Non serve, o non dovrebbe servire, che io stia qui a ricordare chi era Ugo Foscolo e quello che ha scritto. Voglio estrapolare, in questo giorno, un breve passo dal carme “Dei sepolcri”, perché in questo, più che in ogni altra cosa che io abbia letto, si trova spiegato il senso di questo giorno. Oggi noi onoriamo i defunti. Non importa credere o meno in una particolare forma di dio. Non importa che le persone che amavamo e che sono morte le ricordiamo ogni giorno. C’è qualcosa di più. Qualcosa che ancora ci possono dare. Qualcosa che accenda i nostri animi.
A egregie cose il forte animo accendono
l’urne de’ forti, o Pindemonte; e bella
e santa fanno al peregrin la terra
che le ricetta. Io, quando il monumento
vidi ove posa il corpo di quel grande
che, temperando lo scettro a’ regnatori,
gli allor ne sfronda, ed alle genti svela
di che lagrime grondi e di che sangue;
e l’arca di colui che nuovo Olimpo
alzò in Roma a’ Celesti; e di chi vide
sotto l’etereo padiglion rotarsi
più mondi, e il sole irradiarli immoto,
onde all’Anglo che tanta ala vi stese
sgombrò primo le vie del firmamento;
te beata, gridai, per le felici
aure pregne di vita, e pe’ lavacri
che da’ suoi gioghi a te versa Appennino!
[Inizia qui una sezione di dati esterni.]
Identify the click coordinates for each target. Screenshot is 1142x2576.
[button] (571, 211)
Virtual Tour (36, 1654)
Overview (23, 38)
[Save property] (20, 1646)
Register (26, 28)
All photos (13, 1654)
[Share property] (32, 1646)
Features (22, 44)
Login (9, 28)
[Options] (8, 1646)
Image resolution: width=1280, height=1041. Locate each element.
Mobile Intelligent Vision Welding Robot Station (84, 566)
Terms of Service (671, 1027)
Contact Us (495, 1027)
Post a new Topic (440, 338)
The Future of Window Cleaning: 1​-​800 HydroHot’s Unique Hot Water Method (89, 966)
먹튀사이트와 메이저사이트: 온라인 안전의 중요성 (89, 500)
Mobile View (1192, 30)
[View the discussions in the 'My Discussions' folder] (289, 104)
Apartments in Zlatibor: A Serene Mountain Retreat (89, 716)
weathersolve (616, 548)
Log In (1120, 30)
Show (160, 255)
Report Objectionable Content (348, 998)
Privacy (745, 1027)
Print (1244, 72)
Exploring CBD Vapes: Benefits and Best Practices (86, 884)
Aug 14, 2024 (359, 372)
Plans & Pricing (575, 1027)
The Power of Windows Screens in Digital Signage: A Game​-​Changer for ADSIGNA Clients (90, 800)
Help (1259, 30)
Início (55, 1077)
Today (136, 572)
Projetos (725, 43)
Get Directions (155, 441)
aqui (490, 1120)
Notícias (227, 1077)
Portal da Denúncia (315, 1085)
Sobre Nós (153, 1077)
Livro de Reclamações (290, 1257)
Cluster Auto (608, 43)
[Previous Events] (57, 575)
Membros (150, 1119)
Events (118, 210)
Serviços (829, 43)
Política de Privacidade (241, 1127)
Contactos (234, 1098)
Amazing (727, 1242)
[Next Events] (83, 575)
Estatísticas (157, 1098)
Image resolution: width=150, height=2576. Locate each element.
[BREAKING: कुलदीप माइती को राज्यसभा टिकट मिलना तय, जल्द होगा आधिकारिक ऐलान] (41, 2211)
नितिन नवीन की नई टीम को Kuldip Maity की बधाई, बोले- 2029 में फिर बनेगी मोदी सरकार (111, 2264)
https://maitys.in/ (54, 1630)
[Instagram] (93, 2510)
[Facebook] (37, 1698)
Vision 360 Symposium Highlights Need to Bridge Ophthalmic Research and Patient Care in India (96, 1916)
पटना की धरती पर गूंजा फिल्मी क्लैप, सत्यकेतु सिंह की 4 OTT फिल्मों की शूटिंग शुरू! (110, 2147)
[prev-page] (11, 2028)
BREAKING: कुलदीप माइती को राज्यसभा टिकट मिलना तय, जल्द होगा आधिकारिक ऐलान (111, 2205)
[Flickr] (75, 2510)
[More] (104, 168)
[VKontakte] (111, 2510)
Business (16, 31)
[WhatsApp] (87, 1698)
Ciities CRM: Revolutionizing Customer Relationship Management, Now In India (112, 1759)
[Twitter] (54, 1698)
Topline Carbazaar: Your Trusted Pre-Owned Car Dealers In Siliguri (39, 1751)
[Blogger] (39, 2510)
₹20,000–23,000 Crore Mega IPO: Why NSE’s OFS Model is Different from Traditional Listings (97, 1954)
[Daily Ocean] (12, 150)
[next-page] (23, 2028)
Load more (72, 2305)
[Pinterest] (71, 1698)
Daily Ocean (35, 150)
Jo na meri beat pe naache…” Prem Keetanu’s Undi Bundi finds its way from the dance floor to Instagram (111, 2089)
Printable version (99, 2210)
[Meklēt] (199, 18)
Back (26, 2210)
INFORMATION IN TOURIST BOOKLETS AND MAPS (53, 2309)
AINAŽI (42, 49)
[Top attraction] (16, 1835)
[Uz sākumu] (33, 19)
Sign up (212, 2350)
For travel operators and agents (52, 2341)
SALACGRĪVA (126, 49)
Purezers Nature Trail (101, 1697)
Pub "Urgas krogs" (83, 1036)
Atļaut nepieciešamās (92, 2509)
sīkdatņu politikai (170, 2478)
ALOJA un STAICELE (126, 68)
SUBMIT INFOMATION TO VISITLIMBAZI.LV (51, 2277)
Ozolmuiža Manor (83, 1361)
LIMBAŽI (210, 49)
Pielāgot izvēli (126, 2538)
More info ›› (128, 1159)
Lieta dell’aer tuo veste la luna
di luce limpidissima i tuoi colli
per vendemmia festanti; e le convalli
popolate di case e d’oliveti
mille di fiori al ciel mandano incensi.
E tu prima, Firenze, udivi il carme
che allegrò l’ire al Ghibellin fuggiasco;
e tu i cari parenti e l’idioma
desti a quel dolce di Calliope labbro
che Amore, in Grecia nudo e nudo in Roma,
d’un velo candidissimo adornando,
rendea nel grembo a Venere celeste.
Ma più beata che in un tempio accolte
serbi l’italie glorie; uniche forse
dacchè le mal vietate Alpi e l’alterna
onnipotenza delle umane sorti,
armi e sostanze t’invadeano ed are
e patria e, tranne la memoria, tutto.